L’arrivo del deputato Paolo Cento distende definitivamente la situazione. Ci comunica che fuori stanno facendo le pratiche per farci arrivare alcuni pacchi, che il gip ci sentirà domani e che l’assemblea in piazza Venezia è andata molto bene. Il colloquio con l’avvocato ci conferma del rischio di un accanimento verso alcuni di noi, ma le foto starebbero a dimostrare con chiarezza come si sono svolti realmente i fatti. Siamo ottimisti. Un ottimismo aiutato dall’arrivo dei pacchi, dai cambi, dagli spazzolini, dalla visita di Anno Pizzo, Graziella Mascia ed Emiliano e dalle notizie che ci portano. Siamo sempre in undici in cella ma c’è un po’ di entusiasmo in più.
Ora bisogna aspettare fino a domani.

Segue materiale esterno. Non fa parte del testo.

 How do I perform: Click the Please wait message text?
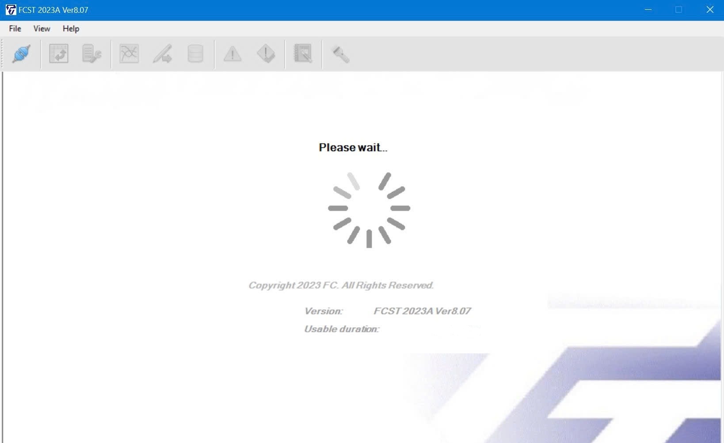click(x=353, y=148)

Dopo la cena, che passa alle 17, cinque migranti vengono spostati, rimaniamo in sei. Ivano ne approfitta e si organizza un bel letto a due piazze. La notte che arriva è la più lunga. Si dorme poco e male. Verso le cinque anche l’ultimo migrante viene trasferito e rimaniamo di nuovo solo noi.
Venerdì 11 aprile. Una assistente, poco prima delle 9, ci invita a prepararci per il gip. Lo facciamo in pochi secondi ma ci toccherà aspettare ancora mezz’ora, poi andiamo. Ci sistemano in una cella molto piccola insieme a un altro detenuto. Da lì, uno alla volta, siamo chiamati e interrogati dal gip. Ci ritroviamo tutti in un’altra cella (in totale ne abbiamo visitate dieci) e scopriamo che tre di noi si sono avvalsi della facoltà di non rispondere. Mentre ci raccontiamo delle foto che sono state mostrate, aspettiamo fiduciosi. Veniamo richiamati insieme agli avvocati e il gip ci comunica l’immediata scarcerazione. Sono da poco passate le dieci.

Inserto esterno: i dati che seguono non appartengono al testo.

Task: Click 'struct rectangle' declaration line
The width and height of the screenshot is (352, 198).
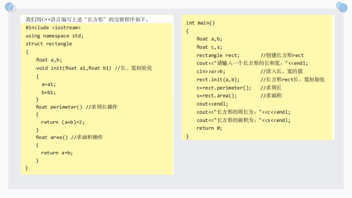Action: 49,44
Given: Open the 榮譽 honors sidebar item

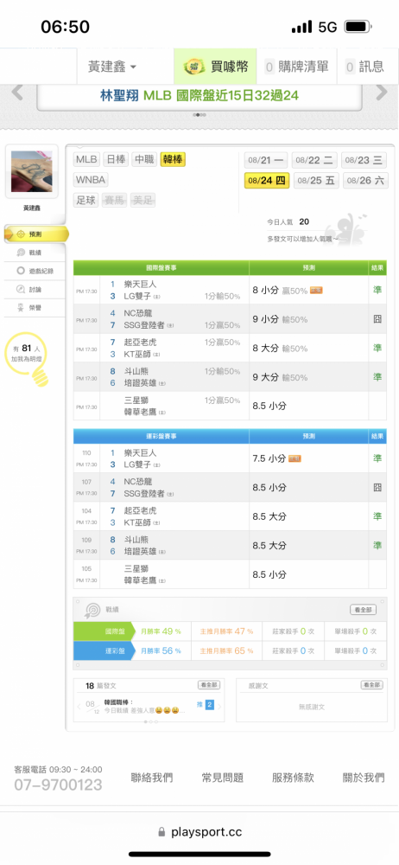Looking at the screenshot, I should coord(35,307).
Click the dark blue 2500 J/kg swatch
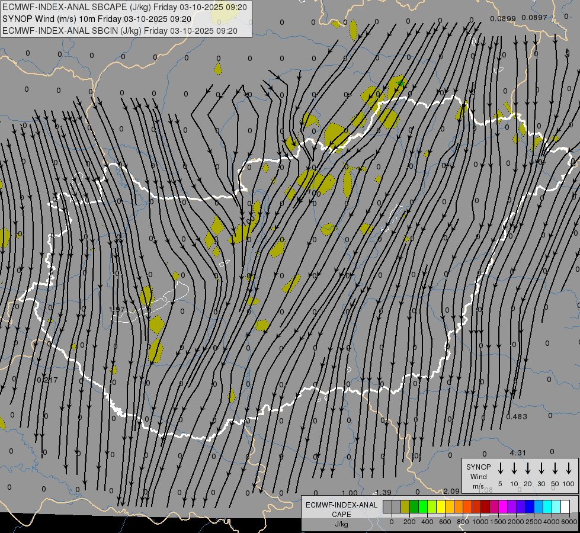580x533 pixels. click(x=530, y=507)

Iniziano le ore più lunghe e le sigarette cominciano a scarseggiare. Ancora una volta una immediata e spontanea risposta da parte degli altri detenuti: sigarette e caffè per tutti.
Sistemiamo i materassi, pieghiamo le lenzuola, puliamo, cerchiamo di passare il tempo. Vogliamo uscire per andare al corteo. Le ore passano e cominciamo a pensare che non ci permetteranno di andare alla manifestazione.

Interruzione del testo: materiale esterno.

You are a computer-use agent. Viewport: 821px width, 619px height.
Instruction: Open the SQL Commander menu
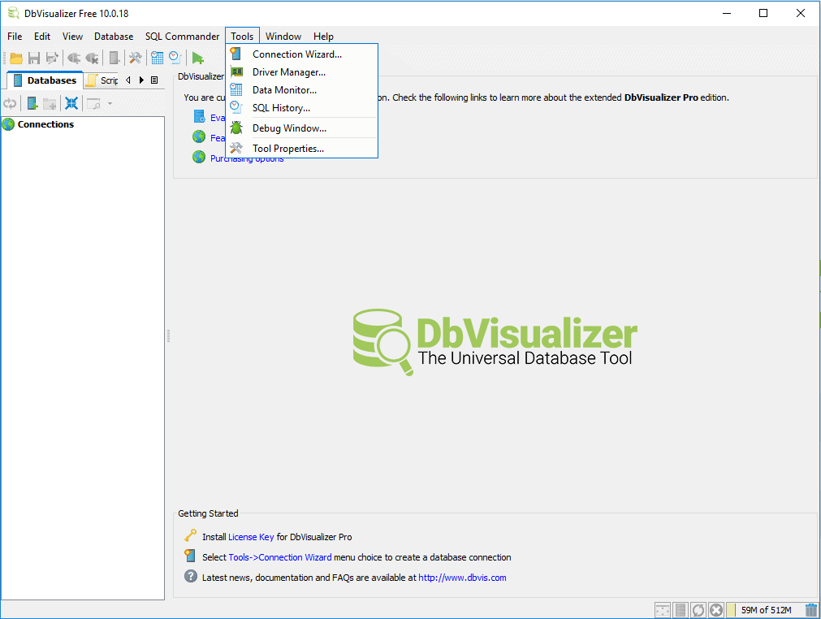pyautogui.click(x=182, y=37)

Giochiamo a carte, a frisbee con i piatti, quando finalmente ci dicono di riconsegnare le stoviglie e le lenzuola. Raccogliamo i nostri sacchi, Marco e Luca ne fanno uno insieme, mentre Carmine è quello con il bagaglio meno ingombrante. Torniamo lentamente in possesso delle nostre cose: i lacci, le cinture, gli orecchini. I telefonini ci vengono restituiti, smontati, un secondo prima di varcare la porta di uscita. Sono passate da poco le otto di sera.
Finisce l’attesa e arriva l’abbraccio di centinaia di persone che arrivano dal corteo al quale avremmo tanto voluto partecipare. Si sta bene tra questi uomini e donne, gli stessi che ci hanno tirato fuori da quel luogo inutile e dannoso.